Dataset items:
━━━━━━━━━━━━━━━━━━━━━━━━━━━━━━
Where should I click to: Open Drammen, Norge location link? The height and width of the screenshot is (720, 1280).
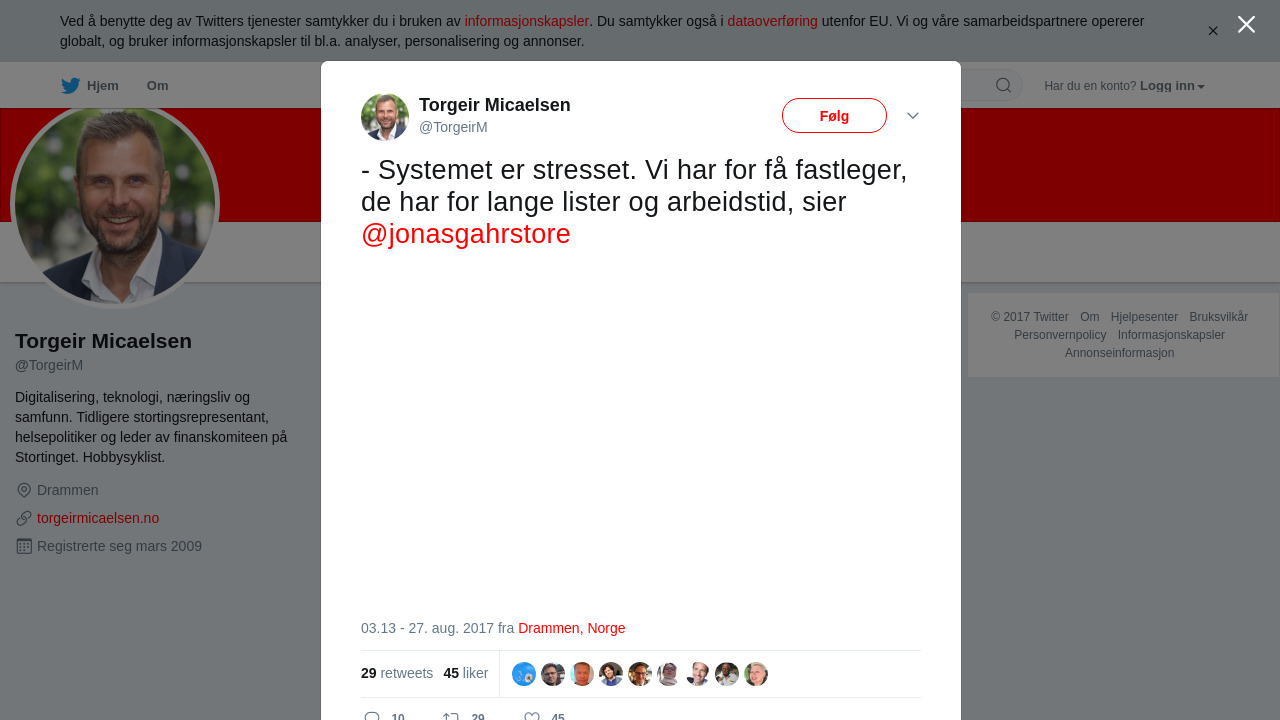[x=572, y=628]
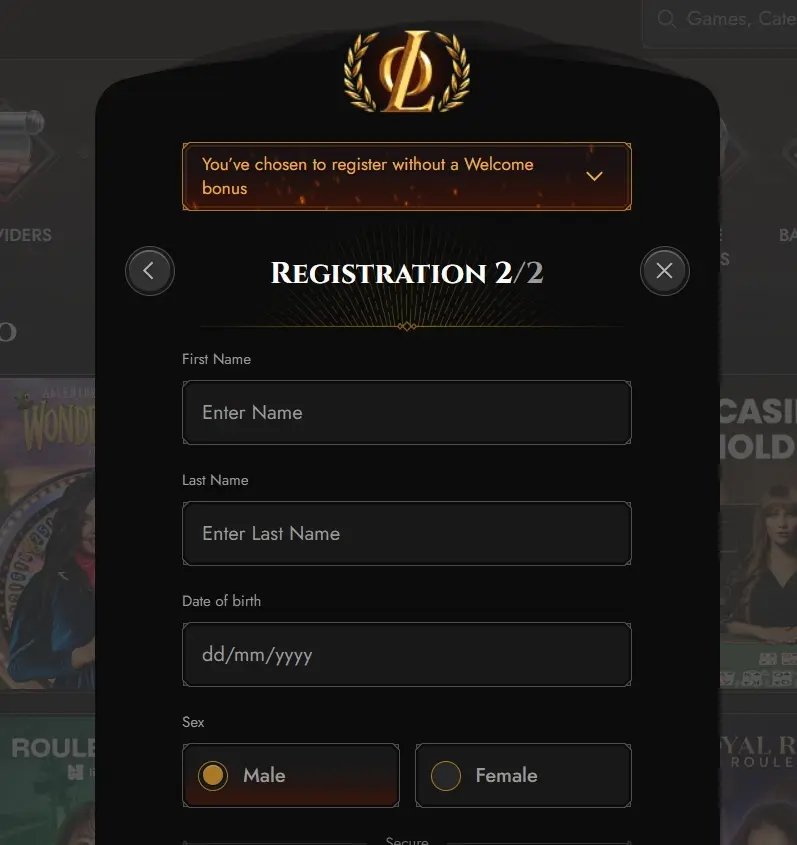This screenshot has height=845, width=797.
Task: Open the Wonderland game thumbnail
Action: point(47,534)
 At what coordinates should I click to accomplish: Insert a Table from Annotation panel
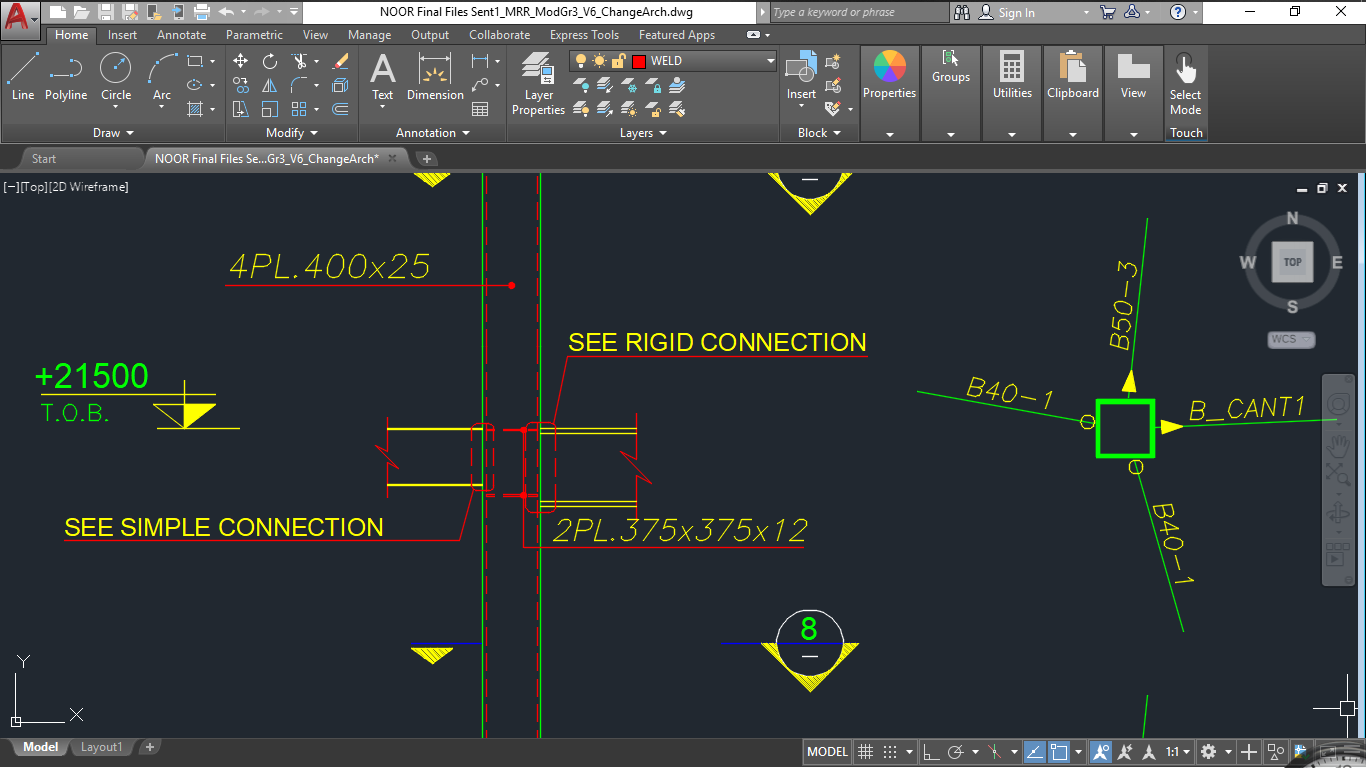[480, 109]
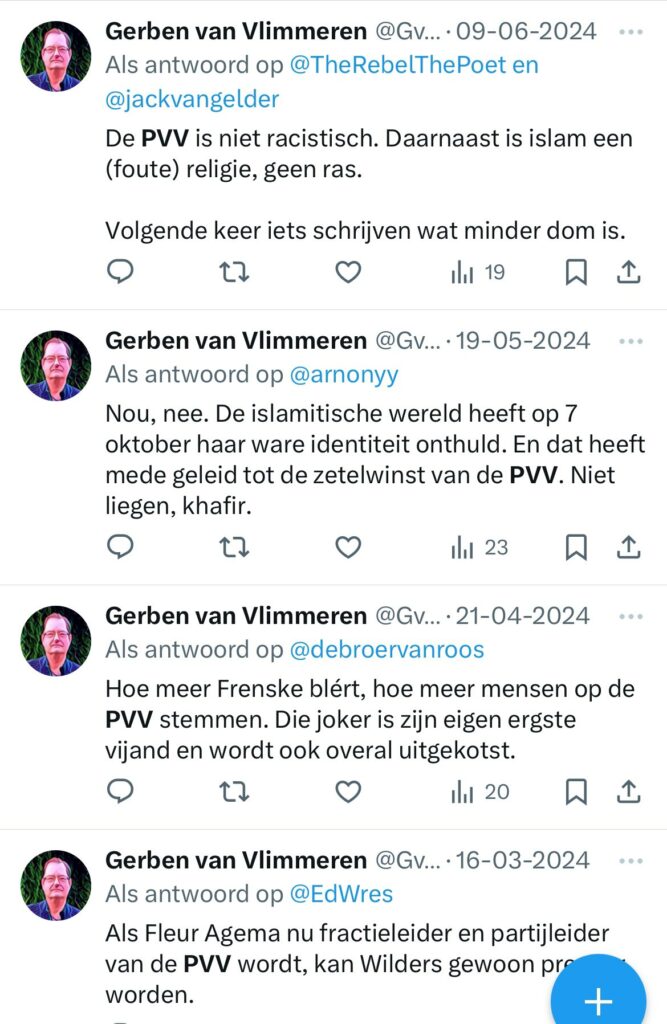Retweet the 09-06-2024 PVV tweet
This screenshot has width=667, height=1024.
(x=234, y=271)
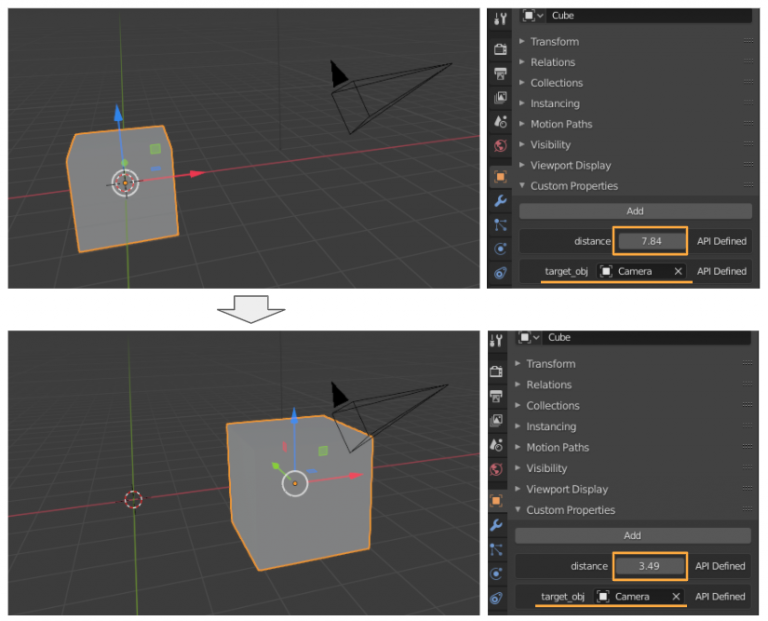
Task: Expand the Viewport Display section in the lower panel
Action: click(567, 489)
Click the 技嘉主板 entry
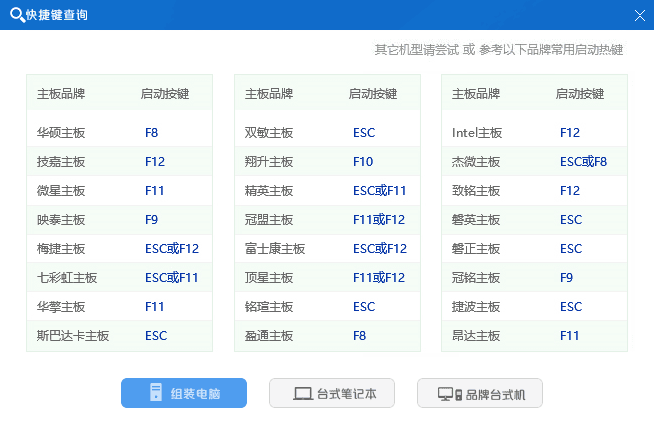This screenshot has width=654, height=426. tap(119, 161)
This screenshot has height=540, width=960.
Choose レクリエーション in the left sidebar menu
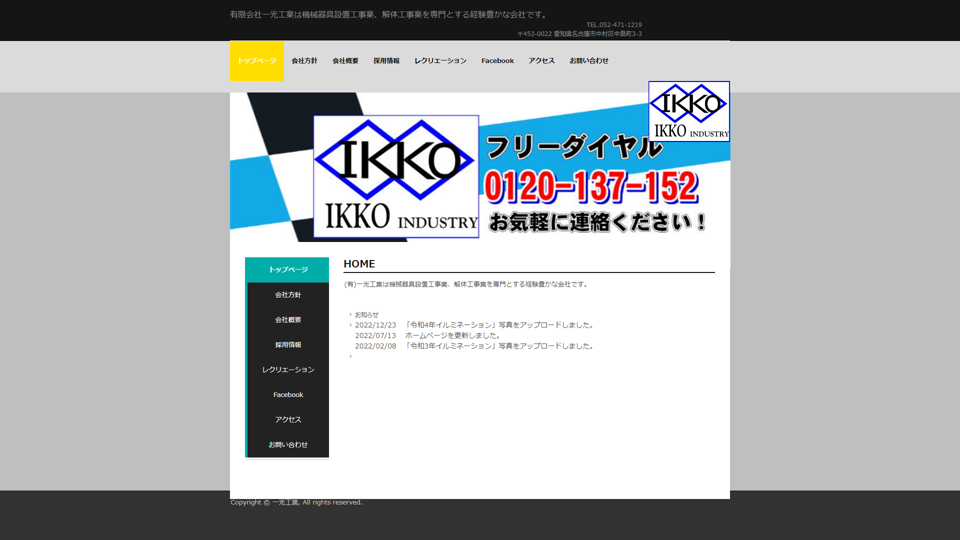tap(288, 370)
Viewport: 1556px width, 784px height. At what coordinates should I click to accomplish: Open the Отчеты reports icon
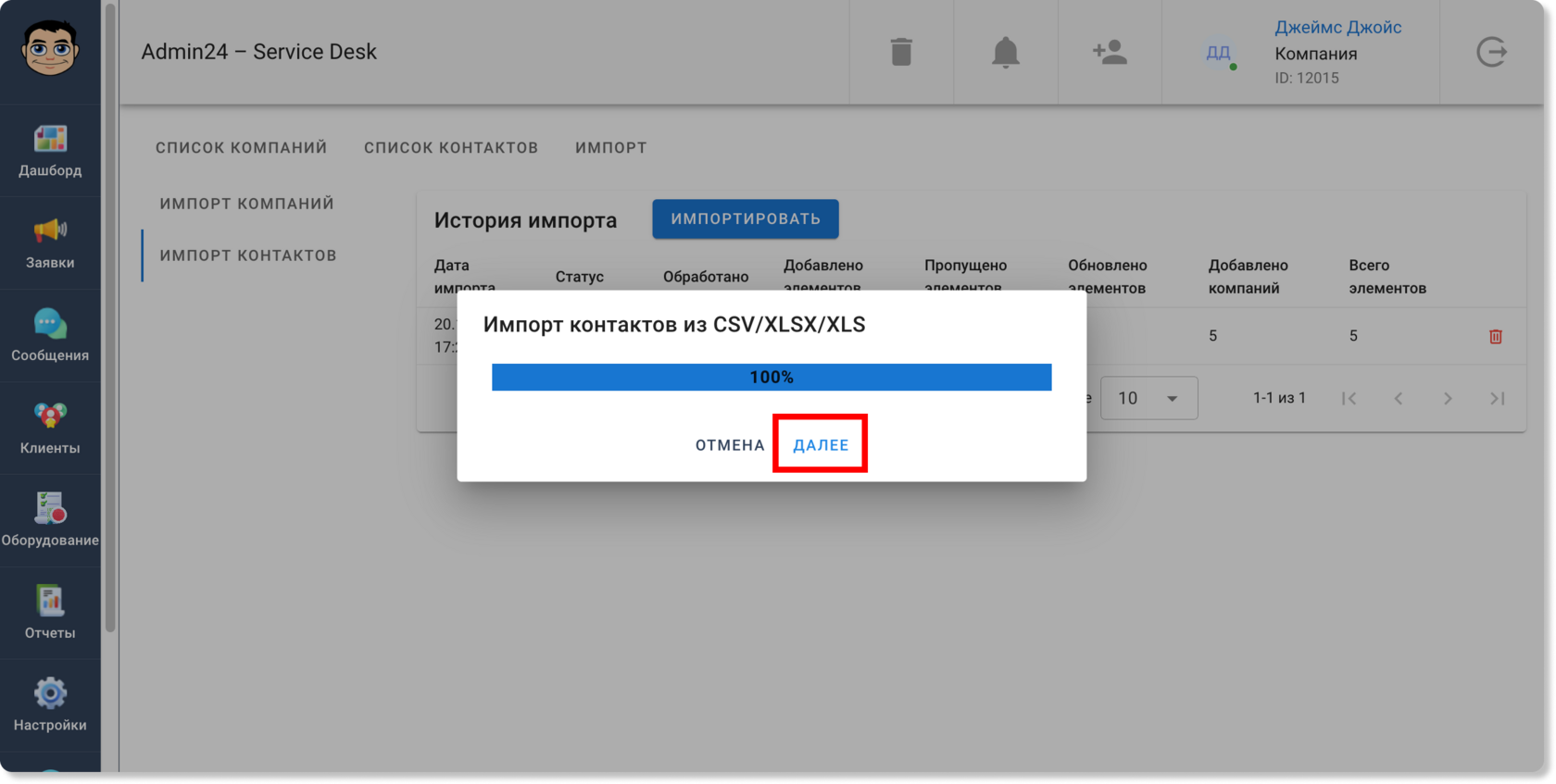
━━━━━━━━━━━━━━━━━━━━━━━━━━━━━━
# Request
In the listing above, substitute "Which point should I click to complete" for every occurrence of "At what coordinates should I click to accomplish" and reproduce the full listing with nothing else changed. Omit the pictures.

# Written solution
Where should I click to: Open Drammen, Norge location link? The height and width of the screenshot is (720, 1280).
[x=572, y=628]
This screenshot has height=845, width=797.
Task: Open the Wonderland game thumbnail
Action: point(47,534)
 Which point should I click to complete: Insert a Table from Annotation panel
[480, 109]
Retweet the 09-06-2024 PVV tweet
This screenshot has width=667, height=1024.
(x=234, y=271)
Task: Expand the Viewport Display section in the lower panel
Action: click(567, 489)
Click the 技嘉主板 entry
This screenshot has width=654, height=426. tap(119, 161)
This screenshot has height=540, width=960.
Choose レクリエーション in the left sidebar menu
tap(288, 370)
Viewport: 1556px width, 784px height. Which point should I click to complete: Open the Отчеты reports icon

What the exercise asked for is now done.